I don’t have any experience with the E-2276G. I’d recommend trying to upgrade to 20.04 as recommended in the guide. As far as I know, subtitle transcoding takes place exclusively on the CPU, which is different than video stream transcoding.

Also, if you’re doing anything else on the machine, it changes the environment, negating any of the results stated here.

In running on a baremetal testbed- nothing but Plex and netdata running.

QSV capability of the E-2276G is the same if not higher than the G5400 (Same gen- higher spec iGPU which utilises more system RAM).

QSV also works out of the box on 18.04 server. What info do you have that QSV performs better on 20.04?

Are you able to test 1080p h264 with DTS 5.1? Genuinely curious if you can run more than 20 simultaneous transcodes without buffering.
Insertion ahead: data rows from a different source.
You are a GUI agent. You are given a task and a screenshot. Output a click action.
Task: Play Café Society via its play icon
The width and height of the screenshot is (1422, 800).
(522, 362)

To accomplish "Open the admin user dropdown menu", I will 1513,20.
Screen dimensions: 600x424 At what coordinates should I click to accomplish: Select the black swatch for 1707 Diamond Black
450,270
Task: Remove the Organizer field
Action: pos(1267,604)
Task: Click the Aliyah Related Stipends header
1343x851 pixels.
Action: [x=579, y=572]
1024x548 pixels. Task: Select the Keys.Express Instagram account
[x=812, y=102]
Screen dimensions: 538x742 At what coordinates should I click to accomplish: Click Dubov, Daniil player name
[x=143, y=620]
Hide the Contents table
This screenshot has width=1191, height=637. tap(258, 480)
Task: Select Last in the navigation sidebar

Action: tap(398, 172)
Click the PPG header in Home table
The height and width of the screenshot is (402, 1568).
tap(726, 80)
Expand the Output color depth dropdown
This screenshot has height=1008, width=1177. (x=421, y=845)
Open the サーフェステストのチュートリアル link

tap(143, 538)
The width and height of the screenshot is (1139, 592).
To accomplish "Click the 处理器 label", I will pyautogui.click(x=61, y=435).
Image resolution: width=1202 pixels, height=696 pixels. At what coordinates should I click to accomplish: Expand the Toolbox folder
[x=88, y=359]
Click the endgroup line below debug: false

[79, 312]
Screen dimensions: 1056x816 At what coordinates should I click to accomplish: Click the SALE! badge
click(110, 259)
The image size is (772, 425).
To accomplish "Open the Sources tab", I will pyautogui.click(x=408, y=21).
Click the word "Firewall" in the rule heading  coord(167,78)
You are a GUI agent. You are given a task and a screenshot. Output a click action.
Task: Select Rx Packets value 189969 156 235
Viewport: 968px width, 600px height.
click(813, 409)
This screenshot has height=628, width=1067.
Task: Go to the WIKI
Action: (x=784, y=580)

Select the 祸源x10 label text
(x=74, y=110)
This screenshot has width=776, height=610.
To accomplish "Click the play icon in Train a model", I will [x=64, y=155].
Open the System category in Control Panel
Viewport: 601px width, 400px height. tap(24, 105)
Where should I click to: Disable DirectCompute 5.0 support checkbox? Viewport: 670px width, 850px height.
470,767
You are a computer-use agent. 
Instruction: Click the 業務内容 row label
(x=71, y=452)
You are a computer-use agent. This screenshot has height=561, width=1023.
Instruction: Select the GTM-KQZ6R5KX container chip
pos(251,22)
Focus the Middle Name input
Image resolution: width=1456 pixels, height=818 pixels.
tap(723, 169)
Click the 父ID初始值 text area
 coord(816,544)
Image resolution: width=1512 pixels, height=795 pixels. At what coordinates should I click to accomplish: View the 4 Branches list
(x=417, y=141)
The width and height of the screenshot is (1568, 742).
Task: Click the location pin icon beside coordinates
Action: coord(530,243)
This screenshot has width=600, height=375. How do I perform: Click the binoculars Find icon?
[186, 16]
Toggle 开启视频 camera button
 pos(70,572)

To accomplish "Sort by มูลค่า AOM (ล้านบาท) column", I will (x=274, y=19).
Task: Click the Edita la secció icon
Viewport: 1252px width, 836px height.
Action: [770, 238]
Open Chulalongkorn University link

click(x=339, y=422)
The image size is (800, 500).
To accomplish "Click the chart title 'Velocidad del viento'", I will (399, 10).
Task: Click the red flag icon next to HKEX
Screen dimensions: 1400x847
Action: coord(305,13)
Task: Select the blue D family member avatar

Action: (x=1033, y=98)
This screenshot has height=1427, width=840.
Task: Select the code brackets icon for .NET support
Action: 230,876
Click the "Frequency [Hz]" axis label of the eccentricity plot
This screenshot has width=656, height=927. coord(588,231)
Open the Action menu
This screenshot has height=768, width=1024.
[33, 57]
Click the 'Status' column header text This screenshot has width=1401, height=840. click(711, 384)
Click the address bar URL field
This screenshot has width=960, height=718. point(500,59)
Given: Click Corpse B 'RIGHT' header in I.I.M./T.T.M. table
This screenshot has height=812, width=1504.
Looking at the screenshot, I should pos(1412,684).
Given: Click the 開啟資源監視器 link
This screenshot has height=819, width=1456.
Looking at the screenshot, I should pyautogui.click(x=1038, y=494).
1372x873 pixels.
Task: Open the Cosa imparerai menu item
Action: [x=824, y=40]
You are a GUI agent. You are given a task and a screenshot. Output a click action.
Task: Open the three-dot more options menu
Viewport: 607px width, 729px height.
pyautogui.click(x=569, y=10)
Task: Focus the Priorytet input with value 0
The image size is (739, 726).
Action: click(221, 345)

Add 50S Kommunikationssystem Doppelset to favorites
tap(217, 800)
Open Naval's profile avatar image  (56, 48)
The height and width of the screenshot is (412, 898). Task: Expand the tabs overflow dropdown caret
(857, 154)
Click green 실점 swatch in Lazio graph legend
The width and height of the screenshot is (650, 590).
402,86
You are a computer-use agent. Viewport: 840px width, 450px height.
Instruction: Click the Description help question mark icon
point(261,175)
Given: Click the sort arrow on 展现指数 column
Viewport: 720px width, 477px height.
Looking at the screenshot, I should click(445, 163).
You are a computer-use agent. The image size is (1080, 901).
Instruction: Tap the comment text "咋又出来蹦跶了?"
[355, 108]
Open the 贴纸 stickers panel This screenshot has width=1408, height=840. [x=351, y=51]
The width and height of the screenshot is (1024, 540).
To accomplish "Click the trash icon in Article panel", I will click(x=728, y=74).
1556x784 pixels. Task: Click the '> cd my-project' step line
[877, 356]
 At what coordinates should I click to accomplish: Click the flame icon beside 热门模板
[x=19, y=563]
Did some more testing, and the results are interesting.

HARDWARE
CPU: Intel Xeon 2276G (6 Core/12 Thread 3.8Ghz CPU, 12146 Passmark, P630 iGPU, Coffee Lake)
RAM: 64GB DDR4
DISK: 2x 1.2TB Intel P3600 RAID0 (content saved on RAM/transcoding in RAM)
GPU: Nvidia GTX 1080p 8GB

SOURCE FILE
Video h264 1080P 15763kbps
Audio DCA DTS 5.1 1536 kbps

TEST
24x Simultaneous transcodes to 8mbps 1080P

COMPARISON
Quick Sync Video vs Nvidia NVENC

Note// To remove disk performance from the equation - content was saved on 64GB ramdisk and transcoding also occured in RAM.

RESULTS
QSV
Starts to buffer at around 20 transcodes - with significant IOWAIT - despite files and transcoding stored in RAM. System load is minimal (2-3), and user/system CPU usage is also minimal (20%).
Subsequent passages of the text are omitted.